> **Exercices**:
A. Recopiez, dans le texte sur les lois anti-blasphème, le passage qui s'ouvre sur les mots contenant « L’article 29 de » et se ferme sur « doit être l’exception. ».
B. Dans le texte sur les lois anti-blasphème, quel article de la Déclaration des droits de l'homme de 1948 protège la liberté d'expression ?

> **Texte fourni**:
I. Les lois anti-blasphème

En Russie, la Douma, chambre basse du Parlement, veut voter une loi dite « anti-blasphème », pour renforcer la répression contre les actes portant atteinte aux « sentiments religieux ».

Quelques données : la liberté d’expression est un droit fondamental, protégé de la manière la plus forte par l’article 19 de la Déclaration des droits de l’homme de 1948, qui dispose que : « Tout individu a droit à la liberté d’opinion et d’expression, ce qui implique le droit de ne pas être inquiété pour ses opinions. » La critique des opinions religieuses fait évidemment partie de cette liberté.

L’article 29 de la même déclaration dispose que les limitations introduites aux libertés doivent être établies par la loi uniquement pour satisfaire aux justes exigences de la morale, de l’ordre public et du bien-être général.

La nécessité du maintien de l’ordre public est inscrite dans les lois de tous les pays du monde. Mais ces lois, selon la Déclaration, ne doivent pas uniquement viser les atteintes à l’ordre public qui ont une origine religieuse, elles doivent être de portée générale et être les moins restrictives possibles. En matière de liberté, l’esprit de la Déclaration de 1948 est que la liberté d’expression doit être la règle, et que sa restriction doit être l’exception.

Dans cette optique, les lois anti-blasphème sont en elles-mêmes contraires à la Déclaration de 1948, et donc illégitimes.

De plus, elles enclenchent une dynamique de répression dont on ne peut connaître l’issue.

Il est bon de savoir que la Déclaration de 1948 a été soutenue par le pape Jean-Paul II de manière explicite, comme on le voit dans son message à l’occasion des 40 ans de cette déclaration.

En Russie, le projet de loi, rédigé dans l’urgence après une intrusion brutale d’indésirables pendant un office religieux, vise à renforcer les dispositifs existants pour les troubles à l’ordre public liés à la religion. Mais jusqu’où s’arrêtera la portée de cette loi avec le temps ? Notons l’ironie de la situation quand on connaît l’extrême violence des persécutions anti-religieuses du temps de l’Union soviétique (1922-1991).

> **Données fournies**:
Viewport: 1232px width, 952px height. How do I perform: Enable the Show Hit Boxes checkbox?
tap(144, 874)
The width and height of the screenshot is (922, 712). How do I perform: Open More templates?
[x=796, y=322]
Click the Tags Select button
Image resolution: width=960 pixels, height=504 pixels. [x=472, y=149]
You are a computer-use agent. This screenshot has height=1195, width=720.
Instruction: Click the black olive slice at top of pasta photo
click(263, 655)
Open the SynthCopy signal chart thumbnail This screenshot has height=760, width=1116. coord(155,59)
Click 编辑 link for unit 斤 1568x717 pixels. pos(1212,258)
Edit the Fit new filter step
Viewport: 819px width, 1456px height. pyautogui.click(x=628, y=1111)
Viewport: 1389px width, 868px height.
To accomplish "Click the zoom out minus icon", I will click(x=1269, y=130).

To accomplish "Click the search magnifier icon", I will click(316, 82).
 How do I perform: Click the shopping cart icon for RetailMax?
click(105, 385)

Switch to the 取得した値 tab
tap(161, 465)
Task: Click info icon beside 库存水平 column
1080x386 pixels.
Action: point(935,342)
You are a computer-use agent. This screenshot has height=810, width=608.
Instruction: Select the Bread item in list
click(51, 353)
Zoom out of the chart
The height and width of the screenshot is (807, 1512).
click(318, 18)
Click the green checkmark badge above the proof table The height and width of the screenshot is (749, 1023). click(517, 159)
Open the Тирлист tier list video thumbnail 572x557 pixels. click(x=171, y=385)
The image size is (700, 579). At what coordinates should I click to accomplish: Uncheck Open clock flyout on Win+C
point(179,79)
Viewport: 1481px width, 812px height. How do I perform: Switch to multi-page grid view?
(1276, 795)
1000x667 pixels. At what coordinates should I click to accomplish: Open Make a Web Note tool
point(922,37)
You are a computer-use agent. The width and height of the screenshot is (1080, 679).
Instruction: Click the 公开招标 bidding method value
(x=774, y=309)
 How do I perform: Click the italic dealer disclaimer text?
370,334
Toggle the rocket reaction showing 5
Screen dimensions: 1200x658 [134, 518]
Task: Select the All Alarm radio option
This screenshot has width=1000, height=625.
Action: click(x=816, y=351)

> **Liste des corrigés**:
A.
L’article 29 de la même déclaration dispose que les limitations introduites aux libertés doivent être établies par la loi uniquement pour satisfaire aux justes exigences de la morale, de l’ordre public et du bien-être général.

La nécessité du maintien de l’ordre public est inscrite dans les lois de tous les pays du monde. Mais ces lois, selon la Déclaration, ne doivent pas uniquement viser les atteintes à l’ordre public qui ont une origine religieuse, elles doivent être de portée générale et être les moins restrictives possibles. En matière de liberté, l’esprit de la Déclaration de 1948 est que la liberté d’expression doit être la règle, et que sa restriction doit être l’exception.

B. L'article 19.